↓
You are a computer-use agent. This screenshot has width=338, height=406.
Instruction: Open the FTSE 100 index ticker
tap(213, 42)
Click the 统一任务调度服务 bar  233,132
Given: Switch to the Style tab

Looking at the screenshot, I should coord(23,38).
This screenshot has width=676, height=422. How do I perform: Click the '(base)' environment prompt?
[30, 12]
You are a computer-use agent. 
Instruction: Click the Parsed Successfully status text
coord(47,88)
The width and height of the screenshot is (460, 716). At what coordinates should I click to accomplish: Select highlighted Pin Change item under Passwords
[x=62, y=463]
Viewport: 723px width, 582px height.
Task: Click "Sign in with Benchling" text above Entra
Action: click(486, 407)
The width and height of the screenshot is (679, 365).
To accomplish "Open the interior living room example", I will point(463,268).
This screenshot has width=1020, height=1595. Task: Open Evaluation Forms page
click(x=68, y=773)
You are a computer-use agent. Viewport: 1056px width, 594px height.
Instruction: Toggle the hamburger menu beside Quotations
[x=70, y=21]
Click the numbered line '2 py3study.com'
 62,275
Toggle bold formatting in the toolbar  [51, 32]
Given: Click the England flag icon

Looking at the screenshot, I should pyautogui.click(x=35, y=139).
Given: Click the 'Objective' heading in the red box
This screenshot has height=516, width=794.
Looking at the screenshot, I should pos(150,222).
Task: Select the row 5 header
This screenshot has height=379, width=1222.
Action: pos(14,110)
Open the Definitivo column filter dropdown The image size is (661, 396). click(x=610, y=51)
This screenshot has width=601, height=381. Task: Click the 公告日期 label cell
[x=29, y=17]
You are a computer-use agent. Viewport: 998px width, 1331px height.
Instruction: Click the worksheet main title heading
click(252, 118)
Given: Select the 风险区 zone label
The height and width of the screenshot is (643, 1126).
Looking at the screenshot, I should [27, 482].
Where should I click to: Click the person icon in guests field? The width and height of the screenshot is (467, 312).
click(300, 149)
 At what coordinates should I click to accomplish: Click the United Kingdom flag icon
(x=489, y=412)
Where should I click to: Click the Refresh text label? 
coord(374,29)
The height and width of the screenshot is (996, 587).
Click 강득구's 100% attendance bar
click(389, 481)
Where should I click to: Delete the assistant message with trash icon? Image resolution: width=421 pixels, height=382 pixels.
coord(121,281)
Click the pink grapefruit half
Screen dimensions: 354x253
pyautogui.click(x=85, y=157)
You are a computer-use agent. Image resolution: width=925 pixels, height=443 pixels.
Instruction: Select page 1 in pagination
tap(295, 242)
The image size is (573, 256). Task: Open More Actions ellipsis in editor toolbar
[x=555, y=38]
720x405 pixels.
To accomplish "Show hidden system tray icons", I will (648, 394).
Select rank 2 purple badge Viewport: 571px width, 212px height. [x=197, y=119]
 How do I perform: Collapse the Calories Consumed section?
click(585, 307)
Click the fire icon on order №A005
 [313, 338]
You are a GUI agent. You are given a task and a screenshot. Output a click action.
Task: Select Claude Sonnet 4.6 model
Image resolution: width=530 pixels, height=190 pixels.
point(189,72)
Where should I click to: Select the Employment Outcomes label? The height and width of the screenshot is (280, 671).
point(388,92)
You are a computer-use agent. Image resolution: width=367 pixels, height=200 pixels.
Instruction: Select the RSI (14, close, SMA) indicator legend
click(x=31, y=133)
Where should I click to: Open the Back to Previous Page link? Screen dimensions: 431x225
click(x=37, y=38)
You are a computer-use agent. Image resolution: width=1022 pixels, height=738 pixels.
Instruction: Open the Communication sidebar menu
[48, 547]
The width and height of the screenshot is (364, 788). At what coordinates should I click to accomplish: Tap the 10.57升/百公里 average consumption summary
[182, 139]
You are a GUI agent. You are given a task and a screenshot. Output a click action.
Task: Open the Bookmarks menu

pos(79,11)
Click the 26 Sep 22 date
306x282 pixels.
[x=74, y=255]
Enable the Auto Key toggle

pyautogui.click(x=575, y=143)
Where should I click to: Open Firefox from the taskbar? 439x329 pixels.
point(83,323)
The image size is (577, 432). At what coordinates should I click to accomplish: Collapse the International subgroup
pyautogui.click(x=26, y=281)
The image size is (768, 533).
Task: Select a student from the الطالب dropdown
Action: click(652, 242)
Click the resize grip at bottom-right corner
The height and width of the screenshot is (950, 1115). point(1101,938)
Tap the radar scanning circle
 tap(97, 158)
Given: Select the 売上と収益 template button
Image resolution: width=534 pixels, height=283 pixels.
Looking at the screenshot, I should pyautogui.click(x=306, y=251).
↑
▶ [AIM OF THE EXERCISE]
Say how many lines of the material hold the string "will", giving the number alone.

▶ [ANSWER TO THE EXERCISE]
2